The travel restrictions had caused over 140 organizations to boycott the June, 1990, Sixth International Conference on AIDS in San Francisco, and could have cancelled the May, 1992, Eighth International Conference planned for Boston. Harvard University, which along with the International AIDS Society is sponsoring the 1992 Conference, had announced that it would withdraw its sponsorship if Congress did not act on the travel restrictions this year (see story in Science, September 28, 1990, page 1495). Although over a year remains before the Conference, expensive commitments must be made far in advance, and it might not have been possible to move the meeting elsewhere.

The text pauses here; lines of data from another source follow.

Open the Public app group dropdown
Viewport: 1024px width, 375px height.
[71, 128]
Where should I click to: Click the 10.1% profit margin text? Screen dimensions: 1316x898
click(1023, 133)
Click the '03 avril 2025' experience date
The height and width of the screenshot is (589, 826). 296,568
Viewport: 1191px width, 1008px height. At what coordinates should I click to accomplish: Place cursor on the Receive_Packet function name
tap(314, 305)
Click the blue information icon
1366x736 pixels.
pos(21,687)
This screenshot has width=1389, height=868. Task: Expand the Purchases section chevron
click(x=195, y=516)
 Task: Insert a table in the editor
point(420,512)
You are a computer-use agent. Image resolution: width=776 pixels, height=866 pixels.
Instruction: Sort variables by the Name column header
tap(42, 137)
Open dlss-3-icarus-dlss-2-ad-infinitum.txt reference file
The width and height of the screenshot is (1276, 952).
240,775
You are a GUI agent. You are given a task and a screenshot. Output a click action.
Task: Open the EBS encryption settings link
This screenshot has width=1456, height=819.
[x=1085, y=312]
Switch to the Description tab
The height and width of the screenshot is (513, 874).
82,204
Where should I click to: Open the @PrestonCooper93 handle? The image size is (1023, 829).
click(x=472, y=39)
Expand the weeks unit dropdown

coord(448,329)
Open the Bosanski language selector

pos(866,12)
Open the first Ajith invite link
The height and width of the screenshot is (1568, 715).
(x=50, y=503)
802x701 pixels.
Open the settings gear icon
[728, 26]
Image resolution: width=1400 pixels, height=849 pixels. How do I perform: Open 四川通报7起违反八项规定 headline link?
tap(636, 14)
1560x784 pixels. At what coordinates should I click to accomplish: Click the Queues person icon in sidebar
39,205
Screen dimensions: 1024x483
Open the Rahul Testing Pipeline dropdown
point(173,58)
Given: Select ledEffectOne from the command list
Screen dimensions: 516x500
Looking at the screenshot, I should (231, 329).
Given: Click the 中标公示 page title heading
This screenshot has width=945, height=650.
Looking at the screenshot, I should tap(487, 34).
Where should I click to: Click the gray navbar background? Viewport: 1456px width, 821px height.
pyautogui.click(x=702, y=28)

The new law will not by itself end the travel ban. But it clearly makes the Bush Administration and its Department of Health and Human Services responsible for the decision. Public-health experts within HHS had called for removing the travel restrictions for all diseases except tuberculosis. But the White House said that it could not change the policy on HIV (although it could on all other diseases), because HIV alone had been added to the list by Congress, in 1987 legislation sponsored by Senator Jesse Helms (Republican, North Carolina).

The travel restrictions remain in effect, and no immediate change is expected. Health and Human Services must analyze what the new law requires it to do, and then formulate its policies. But the new legislation ends the stalemate under which both Congress and the White House were passing the buck to each other.

Major credit for the improvement belongs to Massachusetts legislators Senator Edward Kennedy and Congressman Barney Frank, and to Harvard University.